Cardeal Martini | Calou-se a voz de um autêntico seguidor de Jesus Cristo. Pregou no deserto?

 

O pastor Capaz de pôr em causa vários dogmas eclesiásticos em matéria ética

 

É conhecido o apólogo do rei  que, para provar seu poder absoluto sobre os súditos, fazia questão de se apresentar inteiramente despido em público, sem que ninguém ousasse criticá-lo. Até o dia em que um menino, assistindo ao desfile real, quebrou o encanto ao gritar: "O rei está nu!"

   Lembrei-me dessa parábola ao refletir sobre a personalidade do cardeal Carlo Maria Martini, arcebispo de Milão, que faleceu há poucos dias. Não creio, porém, que o desvendamento público da nudez da Igreja, por ele feito, provoque o necessário escândalo.

   Em sua derradeira entrevista, concedida em 8 de agosto último ao padre jesuíta Georg Sporschill e à jornalista Federica Radice, indagado sobre como via a situação atual da Igreja, Martini respondeu sem rebuços:

   "A Igreja está atrasada 200 anos. Ela está exausta, na Europa do bem-estar e na América. Nossa cultura envelheceu, nossas grandes igrejas estão vazias, o aparato burocrático da Igreja cresce como fermento, nossos ritos e nossas vestes são pomposos. [...] Somos como o jovem rico que foi embora triste, quando Jesus o convocou para ser seu discípulo".

   O Cardeal aludiu aí ao episódio, contado nos Evangelhos sinóticos, do jovem rico que, orgulhoso de cumprir todos os mandamentos da Lei de Deus, indagou de Jesus o que lhe faltava ainda para ter a vida eterna. Ao que Jesus respondeu: "Uma coisa te falta, vende o que tens e dá aos pobres, e terás um tesouro no céu".

   No mundo moderno, a Igreja, que se diz submissa à Lei do Senhor, acabou na verdade por submeter-se ao poder capitalista. Ora, a palavra de Jesus é terminante: "Ninguém pode servir a dois senhores; pois, ou odiará um e amará o outro , ou se apegará ao primeiro e desprezará o segundo. Não podeis servir a Deus e ao dinheiro". (Mateus 6,24)

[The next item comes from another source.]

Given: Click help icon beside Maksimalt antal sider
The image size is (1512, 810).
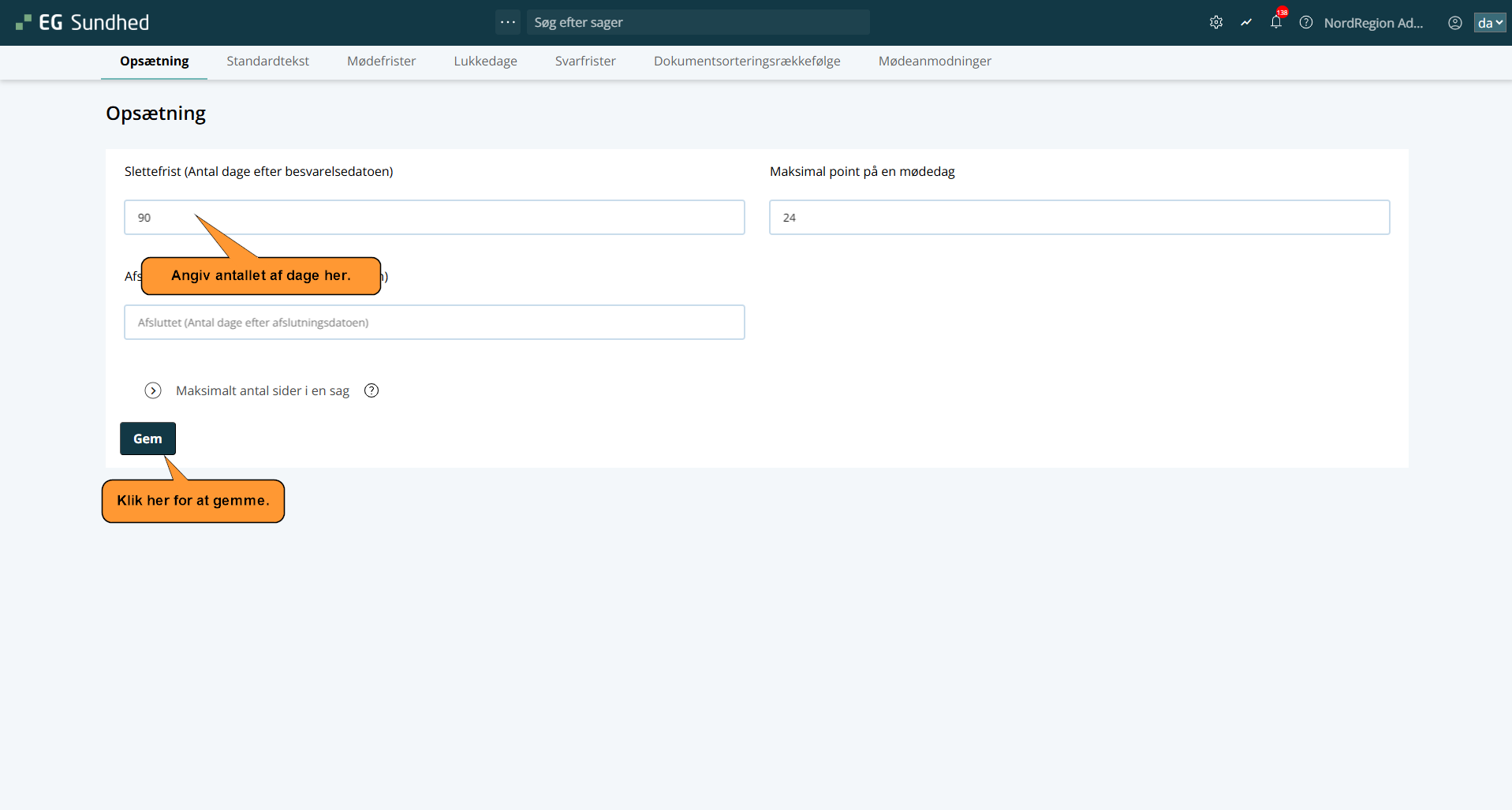Looking at the screenshot, I should click(371, 390).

  Mas as críticas do Cardeal Martini não se limitavam a esse ponto. Nos últimos anos de sua vida, ele teve ocasião de pôr em causa vários dogmas eclesiásticos em matéria ética. Não hesitou, por exemplo, em discordar da proibição absoluta da contracepção artificial, estabelecida pela Encíclica Humanae Vitae, além de discordar da interdição das uniões homossexuais estáveis, embora reconhecendo que estas não podem merecer o sacramento do matrimônio. Insurgindo-se contra a posição tradicional de inferioridade da mulher na Igreja, o cardeal declarou-se adepto de que elas tivessem acesso ao diaconato.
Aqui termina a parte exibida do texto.